■ Extrait à lire ■
La semaine dernière, Emmanuel Macron s'est déplacé, accompagné de son épouse et de trois de ses ministres (chargés de la Transition écologique, des PME et de l'Agriculture), pour exprimer la solidarité du gouvernement. Deux jours plus tard, Elisabeth Borne a également fait le déplacement. Le président a annoncé la création d'un fonds d'urgence de 50 millions d'euros, qui vient s'ajouter à celui de 10 millions d'euros déjà mis en place par le département du Pas-de-Calais. Par ailleurs, il a promis un autre fonds de 80 millions d'euros destiné aux agriculteurs, qui sera étendu aux régions de Bretagne et de Normandie suite aux récentes tempêtes. "Nous allons aider nos agriculteurs à compenser leurs pertes de production exceptionnelles ou de matériel, et à minimiser leurs frais", a-t-il déclaré. A cause des inondations, 2.500 hectares de terres agricoles ont été submergés, mettant en péril la fin de la récolte des betteraves. De plus, plusieurs exploitations laitières et les serres des maraîchers de Saint-Omer ont été détruites.

■ Données ■
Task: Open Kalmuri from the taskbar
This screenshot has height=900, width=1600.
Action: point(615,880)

==

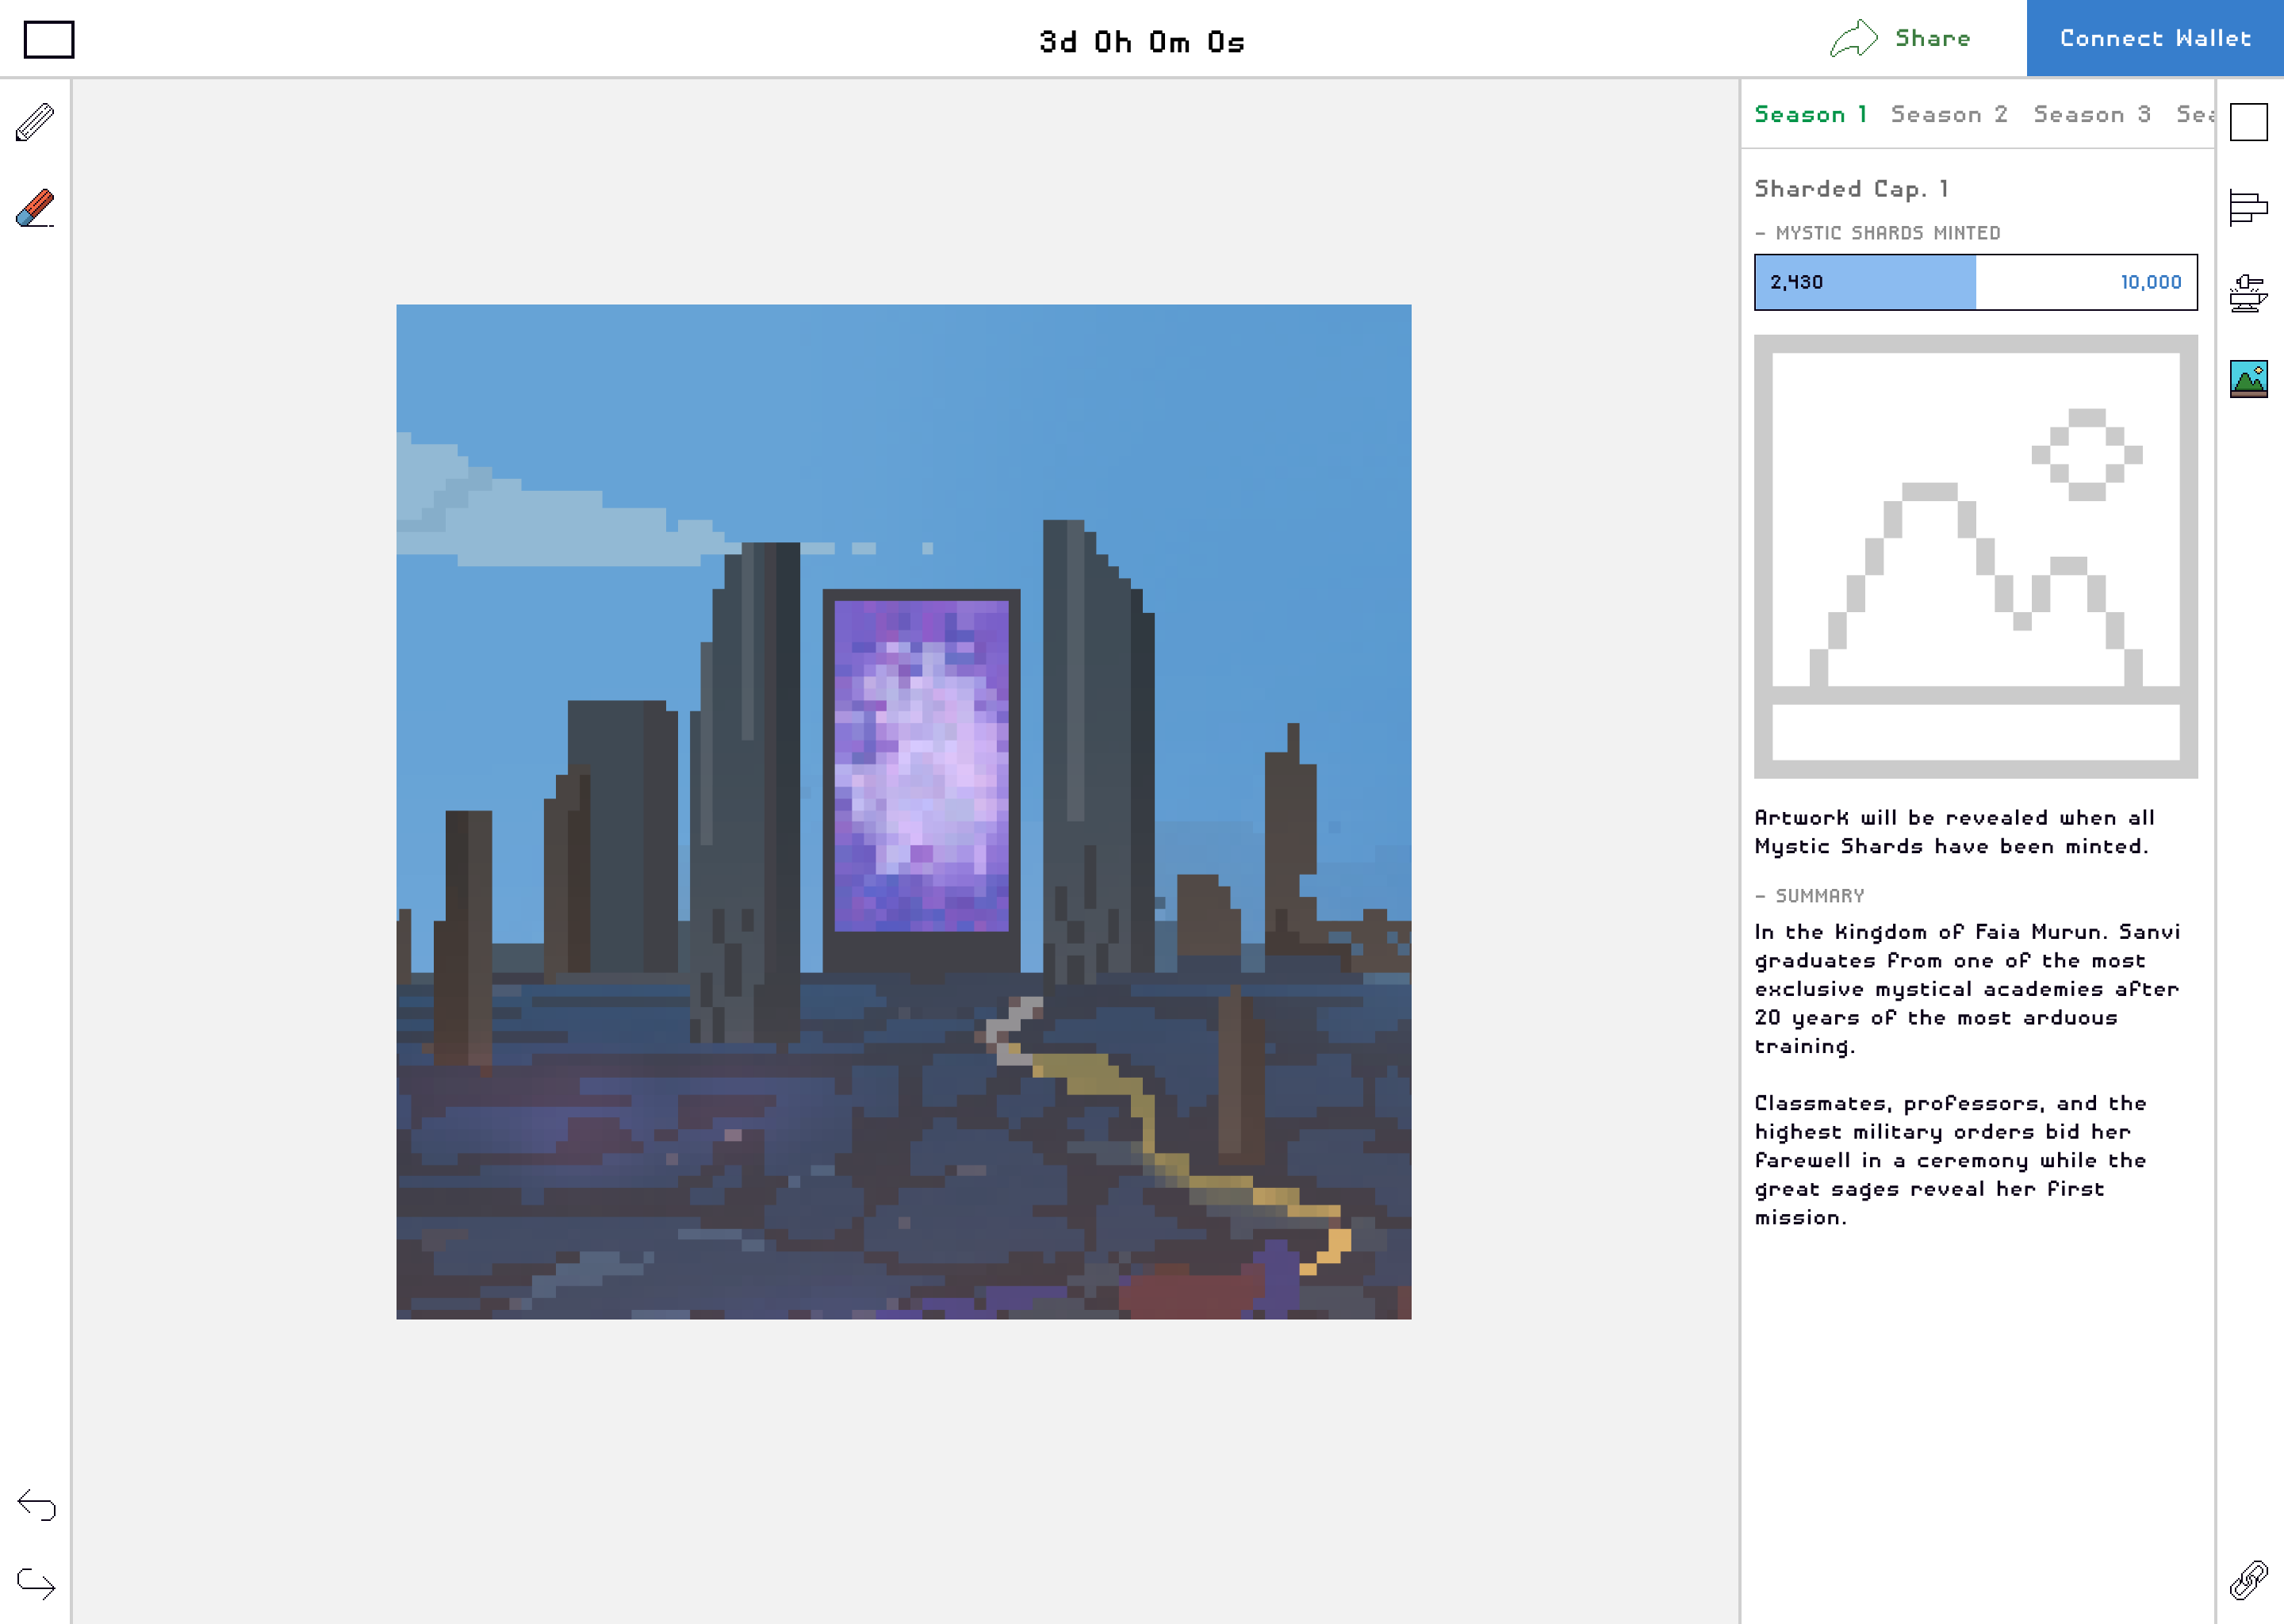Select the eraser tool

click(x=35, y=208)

■ Consigne ■
Recopiez en entier l'extrait sur les inondations dans le Pas-de-Calais, sans y changer un seul mot.

■ Réponse rédigée ■
La semaine dernière, Emmanuel Macron s'est déplacé, accompagné de son épouse et de trois de ses ministres (chargés de la Transition écologique, des PME et de l'Agriculture), pour exprimer la solidarité du gouvernement. Deux jours plus tard, Elisabeth Borne a également fait le déplacement. Le président a annoncé la création d'un fonds d'urgence de 50 millions d'euros, qui vient s'ajouter à celui de 10 millions d'euros déjà mis en place par le département du Pas-de-Calais. Par ailleurs, il a promis un autre fonds de 80 millions d'euros destiné aux agriculteurs, qui sera étendu aux régions de Bretagne et de Normandie suite aux récentes tempêtes. "Nous allons aider nos agriculteurs à compenser leurs pertes de production exceptionnelles ou de matériel, et à minimiser leurs frais", a-t-il déclaré. A cause des inondations, 2.500 hectares de terres agricoles ont été submergés, mettant en péril la fin de la récolte des betteraves. De plus, plusieurs exploitations laitières et les serres des maraîchers de Saint-Omer ont été détruites.